(Input)
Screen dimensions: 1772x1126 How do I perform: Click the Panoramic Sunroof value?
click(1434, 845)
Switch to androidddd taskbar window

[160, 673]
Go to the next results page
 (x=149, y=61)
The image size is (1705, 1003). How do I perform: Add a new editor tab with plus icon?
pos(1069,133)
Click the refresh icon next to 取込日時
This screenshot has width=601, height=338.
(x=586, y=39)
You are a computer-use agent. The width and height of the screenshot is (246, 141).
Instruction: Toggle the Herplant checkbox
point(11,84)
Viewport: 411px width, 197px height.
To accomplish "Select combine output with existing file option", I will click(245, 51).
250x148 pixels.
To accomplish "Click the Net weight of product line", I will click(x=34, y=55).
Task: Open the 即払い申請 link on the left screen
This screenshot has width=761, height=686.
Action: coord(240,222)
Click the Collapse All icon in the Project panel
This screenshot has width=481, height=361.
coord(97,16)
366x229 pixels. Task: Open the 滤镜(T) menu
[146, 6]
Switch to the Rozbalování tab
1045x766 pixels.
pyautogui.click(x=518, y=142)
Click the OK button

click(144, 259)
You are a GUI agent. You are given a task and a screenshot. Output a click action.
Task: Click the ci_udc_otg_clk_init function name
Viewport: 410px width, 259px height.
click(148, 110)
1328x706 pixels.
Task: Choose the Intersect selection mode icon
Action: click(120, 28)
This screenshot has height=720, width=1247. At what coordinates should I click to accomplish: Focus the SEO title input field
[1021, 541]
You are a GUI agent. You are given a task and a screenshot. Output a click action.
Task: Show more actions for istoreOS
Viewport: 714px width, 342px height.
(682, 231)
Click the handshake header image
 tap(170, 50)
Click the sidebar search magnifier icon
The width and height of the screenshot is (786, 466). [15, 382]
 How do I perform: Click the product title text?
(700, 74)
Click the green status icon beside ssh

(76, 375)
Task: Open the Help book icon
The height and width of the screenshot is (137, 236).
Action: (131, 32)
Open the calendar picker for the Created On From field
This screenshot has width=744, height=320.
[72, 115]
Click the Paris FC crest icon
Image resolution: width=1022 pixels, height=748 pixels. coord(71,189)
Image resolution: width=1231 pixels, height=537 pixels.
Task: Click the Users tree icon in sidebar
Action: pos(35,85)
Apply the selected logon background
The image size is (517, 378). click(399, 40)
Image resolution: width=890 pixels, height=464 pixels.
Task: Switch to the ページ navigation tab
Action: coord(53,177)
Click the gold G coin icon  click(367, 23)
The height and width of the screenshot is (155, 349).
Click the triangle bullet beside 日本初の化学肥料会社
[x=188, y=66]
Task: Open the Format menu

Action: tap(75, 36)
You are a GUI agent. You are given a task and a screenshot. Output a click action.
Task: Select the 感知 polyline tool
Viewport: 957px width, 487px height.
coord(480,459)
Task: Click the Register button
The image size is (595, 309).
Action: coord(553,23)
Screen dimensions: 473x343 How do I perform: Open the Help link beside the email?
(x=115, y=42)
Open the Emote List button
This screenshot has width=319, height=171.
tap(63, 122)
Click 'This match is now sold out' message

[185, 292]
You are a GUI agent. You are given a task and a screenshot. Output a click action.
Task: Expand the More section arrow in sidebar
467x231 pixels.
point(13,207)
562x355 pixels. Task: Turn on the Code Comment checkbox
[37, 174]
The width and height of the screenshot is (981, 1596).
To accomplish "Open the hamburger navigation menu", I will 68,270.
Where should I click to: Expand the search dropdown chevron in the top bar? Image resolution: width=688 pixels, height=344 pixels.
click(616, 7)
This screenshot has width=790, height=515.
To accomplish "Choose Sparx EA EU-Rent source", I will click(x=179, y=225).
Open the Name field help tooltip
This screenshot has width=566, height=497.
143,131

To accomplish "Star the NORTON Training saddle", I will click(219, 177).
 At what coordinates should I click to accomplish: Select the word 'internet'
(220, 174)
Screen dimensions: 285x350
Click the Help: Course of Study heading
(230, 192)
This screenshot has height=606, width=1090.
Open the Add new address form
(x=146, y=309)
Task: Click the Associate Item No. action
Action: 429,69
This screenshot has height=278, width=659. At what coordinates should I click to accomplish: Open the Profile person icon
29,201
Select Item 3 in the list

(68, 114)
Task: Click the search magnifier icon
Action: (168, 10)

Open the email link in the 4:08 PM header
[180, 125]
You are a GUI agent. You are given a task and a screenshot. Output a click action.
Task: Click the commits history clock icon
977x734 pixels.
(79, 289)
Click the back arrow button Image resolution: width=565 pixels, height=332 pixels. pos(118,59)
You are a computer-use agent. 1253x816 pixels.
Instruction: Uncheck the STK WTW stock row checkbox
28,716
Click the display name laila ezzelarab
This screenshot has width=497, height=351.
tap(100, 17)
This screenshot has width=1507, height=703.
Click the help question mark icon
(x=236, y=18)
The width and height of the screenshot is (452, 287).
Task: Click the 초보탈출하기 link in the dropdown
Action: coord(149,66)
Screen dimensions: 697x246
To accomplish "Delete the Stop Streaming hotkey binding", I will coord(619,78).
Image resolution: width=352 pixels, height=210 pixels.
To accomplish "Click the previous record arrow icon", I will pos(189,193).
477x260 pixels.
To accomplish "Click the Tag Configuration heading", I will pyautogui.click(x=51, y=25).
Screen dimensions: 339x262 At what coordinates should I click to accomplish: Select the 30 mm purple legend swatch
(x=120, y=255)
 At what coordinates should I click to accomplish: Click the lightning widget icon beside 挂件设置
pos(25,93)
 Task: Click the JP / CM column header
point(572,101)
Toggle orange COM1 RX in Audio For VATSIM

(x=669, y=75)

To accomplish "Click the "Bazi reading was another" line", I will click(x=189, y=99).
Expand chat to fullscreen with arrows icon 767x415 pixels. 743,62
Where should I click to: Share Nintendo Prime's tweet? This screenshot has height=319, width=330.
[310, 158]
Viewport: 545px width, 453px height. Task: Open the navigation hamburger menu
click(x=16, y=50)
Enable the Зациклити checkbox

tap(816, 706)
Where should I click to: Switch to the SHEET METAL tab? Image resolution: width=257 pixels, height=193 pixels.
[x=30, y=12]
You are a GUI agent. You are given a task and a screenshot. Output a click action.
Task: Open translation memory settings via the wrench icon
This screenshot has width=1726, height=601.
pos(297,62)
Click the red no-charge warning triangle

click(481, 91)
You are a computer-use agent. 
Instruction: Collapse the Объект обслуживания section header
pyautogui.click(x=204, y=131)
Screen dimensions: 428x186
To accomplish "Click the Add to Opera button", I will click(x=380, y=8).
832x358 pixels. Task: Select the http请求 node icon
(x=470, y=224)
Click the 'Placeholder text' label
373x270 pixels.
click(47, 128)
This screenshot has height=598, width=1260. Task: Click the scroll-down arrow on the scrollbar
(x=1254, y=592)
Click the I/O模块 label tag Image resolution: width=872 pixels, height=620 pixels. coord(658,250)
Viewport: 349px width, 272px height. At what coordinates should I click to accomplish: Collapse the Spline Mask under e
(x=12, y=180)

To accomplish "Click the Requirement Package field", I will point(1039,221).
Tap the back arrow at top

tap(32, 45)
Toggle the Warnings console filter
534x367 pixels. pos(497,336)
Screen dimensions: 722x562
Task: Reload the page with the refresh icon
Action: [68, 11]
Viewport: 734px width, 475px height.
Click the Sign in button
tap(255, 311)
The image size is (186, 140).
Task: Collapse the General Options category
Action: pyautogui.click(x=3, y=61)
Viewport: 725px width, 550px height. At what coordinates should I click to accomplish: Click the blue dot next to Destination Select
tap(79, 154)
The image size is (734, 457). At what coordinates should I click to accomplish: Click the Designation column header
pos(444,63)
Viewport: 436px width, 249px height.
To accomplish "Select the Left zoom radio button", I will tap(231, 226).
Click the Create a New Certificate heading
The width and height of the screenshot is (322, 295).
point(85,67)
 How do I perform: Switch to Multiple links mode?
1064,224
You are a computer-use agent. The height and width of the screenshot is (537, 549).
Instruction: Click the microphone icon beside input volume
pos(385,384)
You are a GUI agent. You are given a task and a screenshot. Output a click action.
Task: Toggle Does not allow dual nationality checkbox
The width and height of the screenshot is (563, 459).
(End Input)
Task requirements: All lines in the data above from the one with "Click the green status icon beside ssh" through the one with "Task: Open the Help book icon" must be repeated exactly, and no others.

Solved exercise:
Click the green status icon beside ssh

(76, 375)
Task: Open the Help book icon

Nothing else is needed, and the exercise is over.